He slipped to the back of his mind. He didn't want to think about this. He didn't have to, either. He'd found he could just step aside, and come back to find all the decisions already made. He rather liked it. Things were finally getting done again, like they hadn't since Red had gone mad.

He still couldn't believe Red—of all Irkens, Red!—had succumbed to this brainworm fodder about a higher being. No one was greater than the Almighty Tallests, and if he had to wipe out one to prove it, he would.

His spooch twinged slightly, and he frowned.

He hated what Red had done.
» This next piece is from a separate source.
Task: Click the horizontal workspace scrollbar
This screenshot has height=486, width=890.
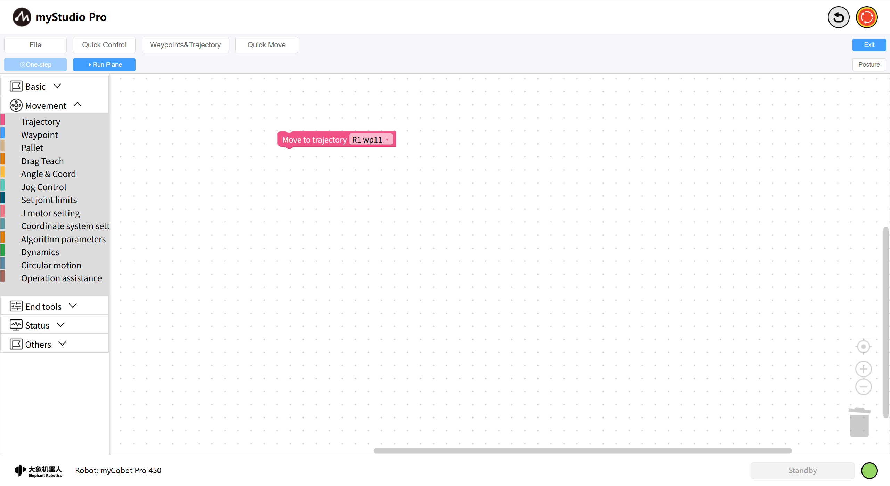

It was a betrayal of everything they'd worked for together. It was a betrayal of their authority as Tallests. He'd even thrown Purple aside, hadn't he?

Yes. He'd cast Purple aside. This was a power grab, pure and simple. Red wasn't complicated. Okay he was a little more complicated lately, but he was still Red. Anything he'd ever done, he'd done to keep control. Purple had let him do all the thinking. Well, most of it.

Now he could run the empire without even thinking. He didn't need Red just as much as Red didn't need him. Yeah. This had been coming all along really.

He snapped back to attention, blinking. He was no longer in front of the Junkyardia hologram, but in front of the communications command center. Every broadcast was filtered through here first. Every legal and approved broadcast, of course.

He glanced down at some drone or another, on their knees in front of him, looking terrified. He vaguely wondered what he'd said.

"Y-yes my Tallest, right away." The drone stammered, leaping to her feet and barking orders at the others in the room. Purple wondered why he hadn't noticed anyone else, but dismissed the thought. He didn't care. He didn't have to.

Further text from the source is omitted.